Elastic Founder Graphs Improved and Enhanced

from arxiv, 47 pages, 10 figures. Extension of conference papers IWOCA 2022 (https://doi.org/10.1007/978-3-031-06678-8_35 , preprint arXiv:2201.06492), CPM 2022 (https://doi.org/10.4230/LIPIcs.CPM.2022.19 ), and of some results from PhD dissertation projects of Massimo Equi (http://urn.fi/URN:ISBN:978-951-51-8217-3 ) and Tuukka Norri (http://urn.fi/URN:ISBN:978-951-51-8215-9 )

Indexing labeled graphs for pattern matching is a central challenge of pangenomics. Equi et al. (Algorithmica, 2022) developed the Elastic Founder Graph ($\mathsf{EFG}$) representing an alignment of $m$ sequences of length $n$, drawn from alphabet $\Sigma$ plus the special gap character: the paths spell the original sequences or their recombination. By enforcing the semi-repeat-free property, the $\mathsf{EFG}$ admits a polynomial-space index for linear-time pattern matching, breaking through the conditional lower bounds on indexing labeled graphs (Equi et al., SOFSEM 2021). In this work we improve the space of the $\mathsf{EFG}$ index answering pattern matching queries in linear time, from linear in the length of all strings spelled by three consecutive node labels, to linear in the size of the edge labels. Then, we develop linear-time construction algorithms optimizing for different metrics: we improve the existing linearithmic construction algorithms to $O(mn)$, by solving the novel exclusive ancestor set problem on trees; we propose, for the simplified gapless setting, an $O(mn)$-time solution minimizing the maximum block height, that we generalize by substituting block height with prefix-aware height. Finally, to show the versatility of the framework, we develop a BWT-based $\mathsf{EFG}$ index and study how to encode and perform document listing queries on a set of paths of the graphs, reporting which paths present a given pattern as a substring. We propose the $\mathsf{EFG}$ framework as an improved and enhanced version of the framework for the gapless setting, along with construction methods that are valid in any setting concerned with the segmentation of aligned sequences.

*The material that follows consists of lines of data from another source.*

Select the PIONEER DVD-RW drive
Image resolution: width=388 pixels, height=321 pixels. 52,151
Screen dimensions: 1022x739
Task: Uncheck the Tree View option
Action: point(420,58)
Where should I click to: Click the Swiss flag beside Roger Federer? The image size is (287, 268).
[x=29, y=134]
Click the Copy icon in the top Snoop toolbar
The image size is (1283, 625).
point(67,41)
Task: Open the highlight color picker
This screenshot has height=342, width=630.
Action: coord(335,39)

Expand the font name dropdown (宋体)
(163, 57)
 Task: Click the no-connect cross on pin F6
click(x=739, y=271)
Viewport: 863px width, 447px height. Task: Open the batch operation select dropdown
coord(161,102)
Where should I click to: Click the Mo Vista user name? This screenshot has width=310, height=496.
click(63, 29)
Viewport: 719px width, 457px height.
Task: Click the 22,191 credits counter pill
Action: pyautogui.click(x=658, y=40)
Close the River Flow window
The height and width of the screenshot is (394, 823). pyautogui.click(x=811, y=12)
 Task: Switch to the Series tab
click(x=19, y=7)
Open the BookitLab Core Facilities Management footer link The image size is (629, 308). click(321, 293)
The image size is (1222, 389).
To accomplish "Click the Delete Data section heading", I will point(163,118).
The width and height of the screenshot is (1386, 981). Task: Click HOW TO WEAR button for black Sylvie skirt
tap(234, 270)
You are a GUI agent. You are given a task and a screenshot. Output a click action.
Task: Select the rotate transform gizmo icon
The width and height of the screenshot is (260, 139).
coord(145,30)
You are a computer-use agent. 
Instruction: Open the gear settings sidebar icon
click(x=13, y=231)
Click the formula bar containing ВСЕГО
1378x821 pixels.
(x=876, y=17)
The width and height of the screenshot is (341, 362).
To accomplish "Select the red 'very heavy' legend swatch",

翻译：索引带标签图以进行模式匹配是泛基因组学中的一个核心挑战。Equi等人（Algorithmica, 2022）提出了弹性创始人图（$\mathsf{EFG}$），它表示从字母表$\Sigma$（加上特殊间隙字符）中抽取的$m$条长度为$n$的序列的比对：路径描述了原始序列或其重组。通过强制执行半无重复性质，$\mathsf{EFG}$支持一个多项式空间索引，用于线性时间模式匹配，突破了索引带标签图的条件性下界（Equi等人，SOFSEM 2021）。在本工作中，我们改进了$\mathsf{EFG}$索引的空间：将回答线性时间模式匹配查询的空间需求，从与三个连续节点标签所拼写的所有字符串长度呈线性关系，优化为与边标签大小呈线性关系。然后，我们开发了针对不同度量优化的线性时间构造算法：通过解决树上新颖的独占祖先集问题，我们将现有的近线性构造算法改进为$O(mn)$；针对简化的无间隙设置，我们提出了一个$O(mn)$时间的解决方案，该方案最小化最大块高度，并通过用前缀感知高度替换块高度来推广。最后，为展示框架的多功能性，我们开发了一个基于BWT的$\mathsf{EFG}$索引，并研究了如何对图的一组路径进行编码和执行文档列举查询，即报告哪些路径包含给定模式作为子串。我们将$\mathsf{EFG}$框架作为无间隙设置框架的改进和增强版本提出，同时提供了在任何与比对序列分段相关的设置中有效的构造方法。